** Opening THE RECORDS block **
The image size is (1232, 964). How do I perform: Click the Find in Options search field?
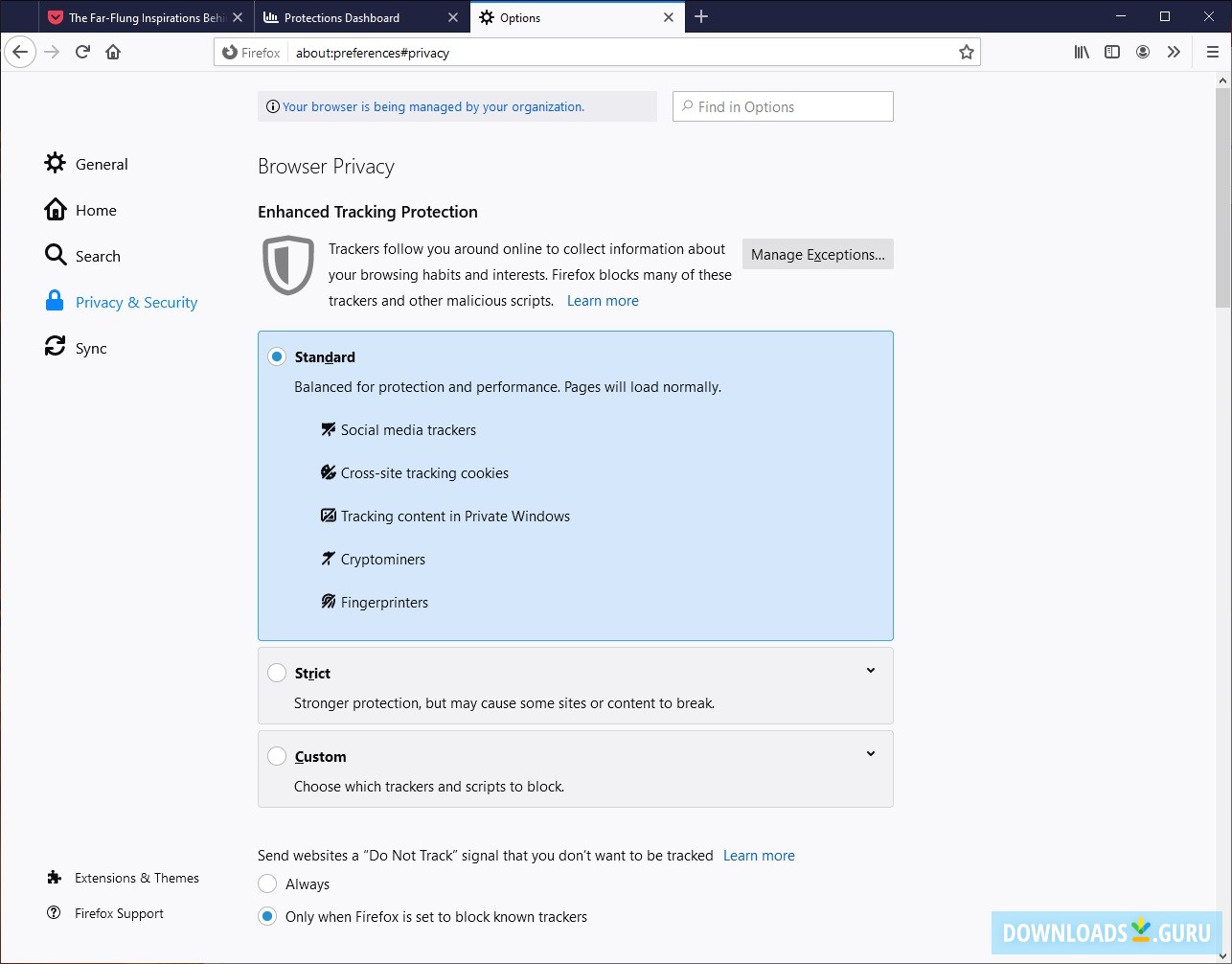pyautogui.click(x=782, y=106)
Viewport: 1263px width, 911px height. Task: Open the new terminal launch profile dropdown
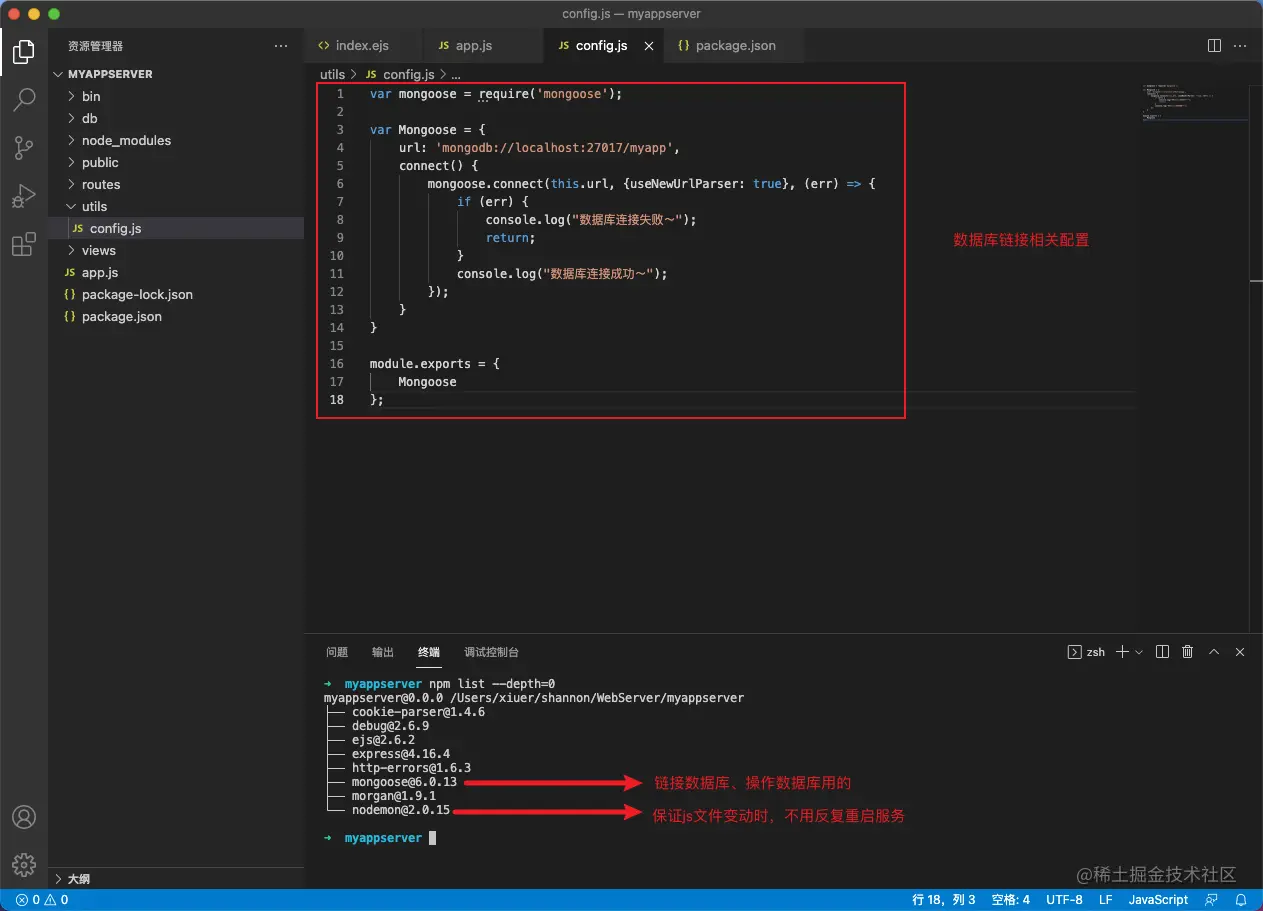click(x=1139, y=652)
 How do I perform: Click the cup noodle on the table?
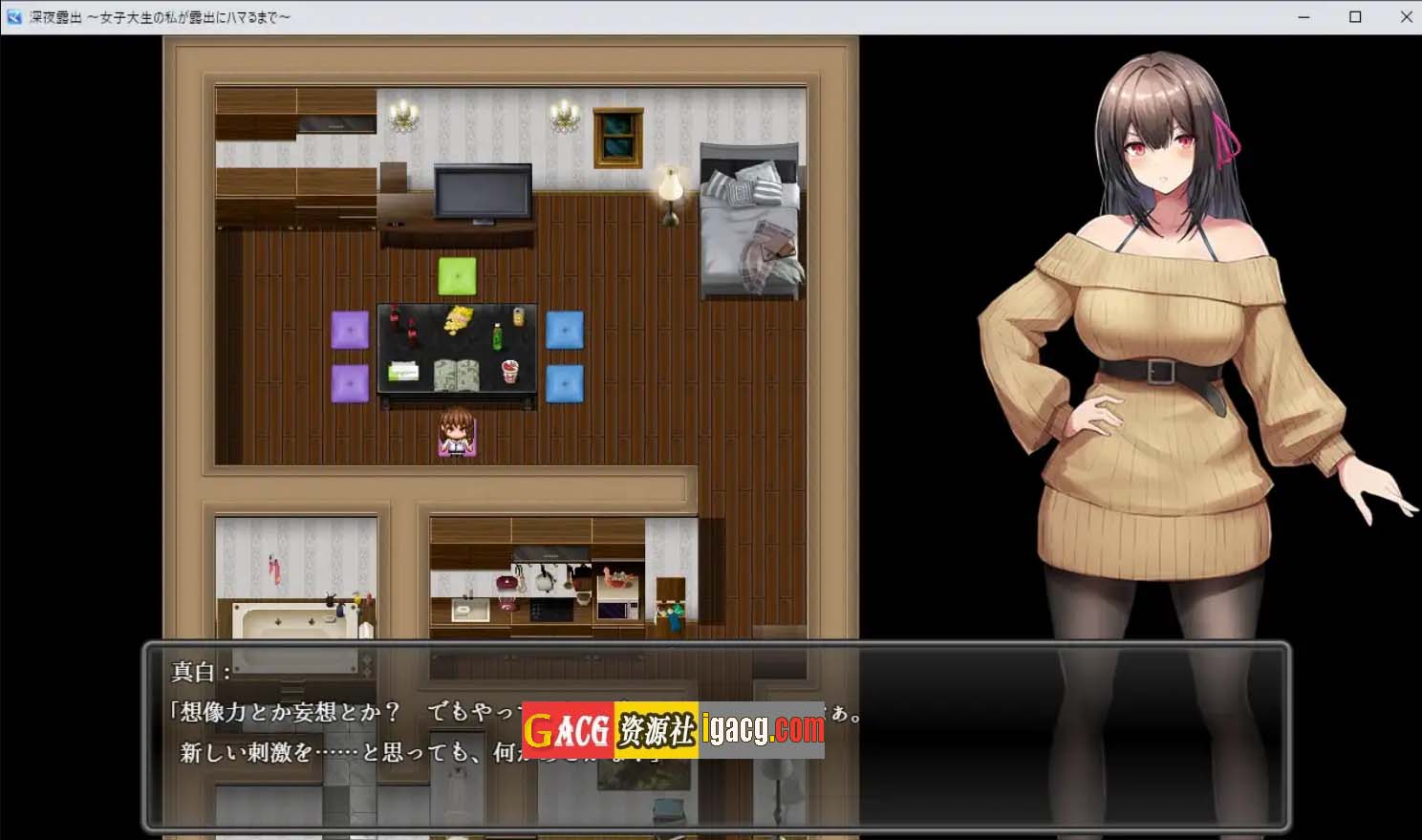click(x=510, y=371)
** Closing THE RECORDS block **
** Opening THE RECORDS block **
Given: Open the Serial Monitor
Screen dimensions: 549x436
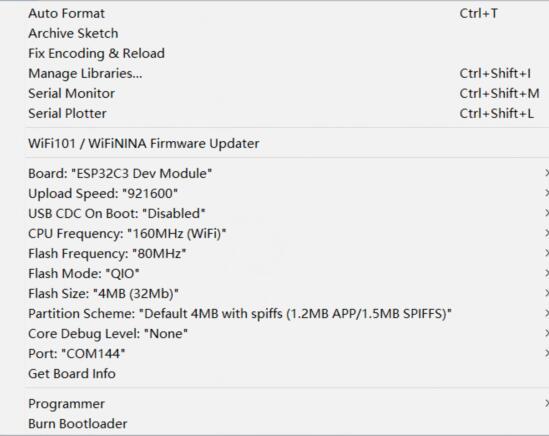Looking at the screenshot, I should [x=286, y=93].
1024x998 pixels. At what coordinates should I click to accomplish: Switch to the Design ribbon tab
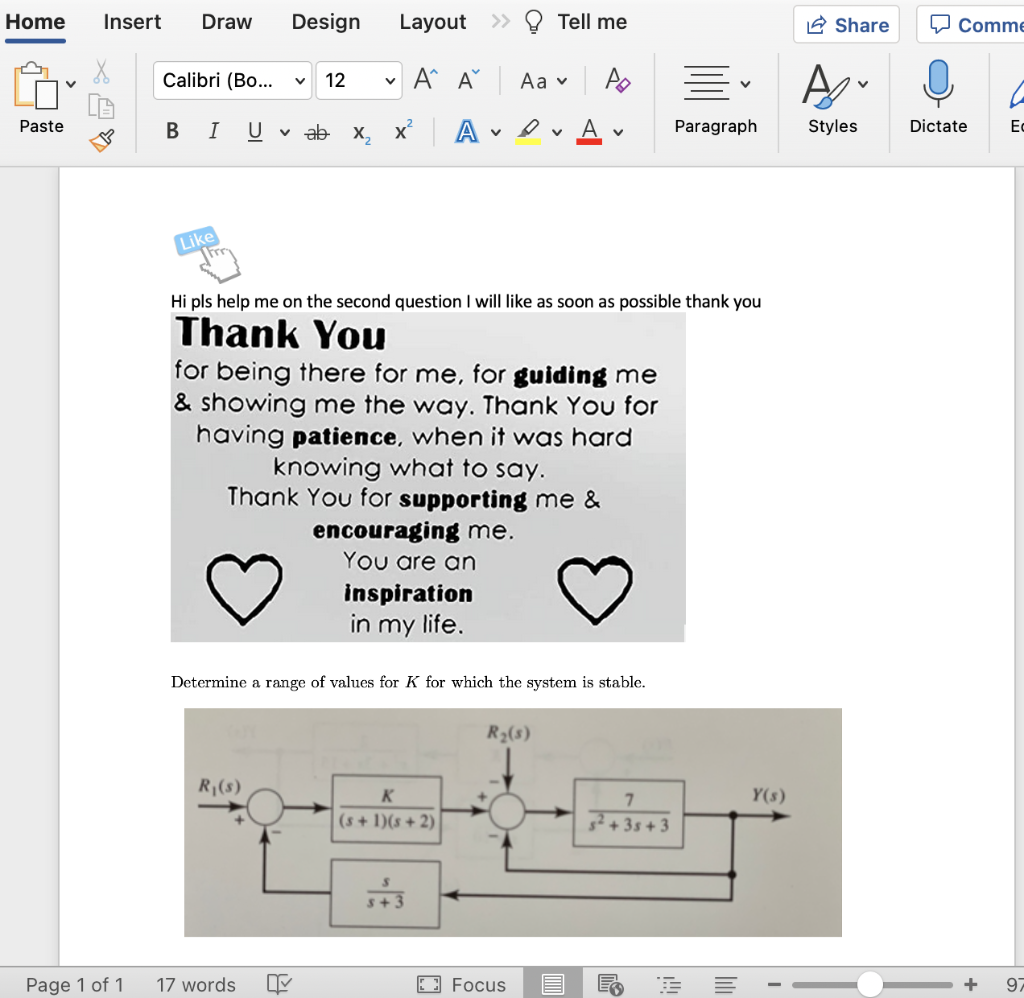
** Closing THE RECORDS block **
> [WORK INSTRUCTIONS]: An exact copy is needed of the entries above, starting at the line that holds "Given: Open the Serial Monitor" and stopping at the line that holds "1024x998 pixels. At", both kept; pictures stay out.

> [SOLUTION FOR THIS TASK]:
Given: Open the Serial Monitor
Screen dimensions: 549x436
Looking at the screenshot, I should [x=286, y=93].
1024x998 pixels. At what coordinates should I click to accomplish: Switch to the Design ribbon tab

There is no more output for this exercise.